→ Text passage:

Tag: Performance

Under the Hood: Enhancing Karafka’s CPU and Memory Efficiency

Introduction

Now and then, I like to go on a performance improvement hunt because life isn't just about adding new features. Recently, I have been focusing on enhancing efficiency, particularly regarding CPU and memory usage in Karafka. Three of my recent pull requests (PR 117, PR 118, PR 123), have made some minor improvements, and this article is about them. These changes help reduce memory allocation and improve time tracking management in Karafka and WaterDrop.

Most of the time, such improvements are not significant, but when applied in crucial places, they can make things a bit faster.

When doing OSS, I think of myself as a middleman. Karafka runs in tens of thousands of processes, and improvements affecting the consumption or production of messages (especially when applicable per message) can make a difference when multiplied.

Shaving Memory Allocations

PR 117 targets memory savings by optimizing instrumentation data handling. The primary change involves reducing unnecessary array allocations during instrumentation. Previously, every instrumentation event would allocate a new array, leading to excessive memory usage. The updated code minimizes these allocations by inlining the tracking code.

Here's a simple instrumentation layer one could build:

# This is a simplified bus without too many features
#
# It supports simple instrumentation piping details to listeners and returning the results
class Notifications
  def initialize(*listeners)
    @listeners = listeners
  end

  def instrument(name, &block)
    result, time = measure_time_taken(&block)

    details = { name: name, result: result, time: time }

    @listeners.each do |listener|
      listener.call(details)
    end

    result
  end

  private

  def monotonic_now
    ::Process.clock_gettime(::Process::CLOCK_MONOTONIC) * 1_000
  end

  def measure_time_taken
    start = monotonic_now
    result = yield
    [result, monotonic_now - start]
  end
end

It's a fairly simple instrumentation that allows you to have listeners and wrap your code with it for tracking:

bus = Notifications.new(
  ->(details) { puts "Event: #{details[:name]} occurred" },
  ->(details) { puts("  and it took #{details[:time]}ms to run") }
)

bus.instrument('my.random.sleep') do
  sleep_time = rand
  sleep(sleep_time)
  sleep_time
end

# Event: my.random.sleep occurred
#   and it took 799.0296444892883ms
# => 0.7981784182914173

It works and is actually quite fast:

bus = Notifications.new
EVENT = 'test'
puts Benchmark.measure { 1_000_000.times { bus.instrument(EVENT) {} } }

# 0.538294   0.000000   0.538294 (  0.539663)

However, there is one thing that is fundamentally wrong with this code, and that is time tracking. It may not be visible at first, but when you start counting object allocations, this is what you end up with:

GC.disable

def count_objects_created
  # Take a snapshot of the current object counts
  initial_counts = ObjectSpace.each_object.count

  yield if block_given?

  # Take another snapshot after running the block
  final_counts = ObjectSpace.each_object.count

  # Calculate the difference
  new_objects_created = final_counts - initial_counts

  puts "Number of objects created: #{new_objects_created}"

(Entries from a dataset)
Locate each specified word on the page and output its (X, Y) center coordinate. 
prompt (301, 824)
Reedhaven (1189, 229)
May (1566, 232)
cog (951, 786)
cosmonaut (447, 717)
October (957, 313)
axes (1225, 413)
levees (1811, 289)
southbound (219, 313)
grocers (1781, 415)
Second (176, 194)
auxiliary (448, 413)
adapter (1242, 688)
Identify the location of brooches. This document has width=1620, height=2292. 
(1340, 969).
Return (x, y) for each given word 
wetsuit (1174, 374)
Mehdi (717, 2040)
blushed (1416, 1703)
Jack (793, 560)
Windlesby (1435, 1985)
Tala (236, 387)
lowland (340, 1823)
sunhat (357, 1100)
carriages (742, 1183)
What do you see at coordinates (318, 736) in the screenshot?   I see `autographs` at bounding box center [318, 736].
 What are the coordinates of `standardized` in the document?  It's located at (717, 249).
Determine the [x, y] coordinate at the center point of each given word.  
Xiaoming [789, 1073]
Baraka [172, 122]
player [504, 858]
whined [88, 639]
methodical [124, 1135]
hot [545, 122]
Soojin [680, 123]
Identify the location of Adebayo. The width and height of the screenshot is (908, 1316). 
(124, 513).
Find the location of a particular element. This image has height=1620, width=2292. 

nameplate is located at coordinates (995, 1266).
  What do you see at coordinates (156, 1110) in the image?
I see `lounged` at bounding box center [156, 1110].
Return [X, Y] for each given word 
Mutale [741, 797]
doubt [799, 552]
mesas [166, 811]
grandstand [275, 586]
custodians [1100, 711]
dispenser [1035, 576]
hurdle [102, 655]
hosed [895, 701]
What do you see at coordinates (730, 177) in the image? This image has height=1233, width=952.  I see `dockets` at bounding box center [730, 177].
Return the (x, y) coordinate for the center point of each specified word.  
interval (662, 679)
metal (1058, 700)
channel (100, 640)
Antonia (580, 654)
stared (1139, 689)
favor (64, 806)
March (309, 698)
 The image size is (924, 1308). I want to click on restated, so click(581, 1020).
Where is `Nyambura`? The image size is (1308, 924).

→ Objective 1:
Extract the passage of the Karafka article from "result, time = measure_time_taken(&block)" up to and including "listener.call(details)".
→ Objective 2:
Name every method defined inside the Notifications class in the Karafka article.
The items have no connection to the Karafka article.

→ Full answer 1:
result, time = measure_time_taken(&block)

    details = { name: name, result: result, time: time }

    @listeners.each do |listener|
      listener.call(details)

→ Full answer 2:
initialize, instrument, monotonic_now, measure_time_taken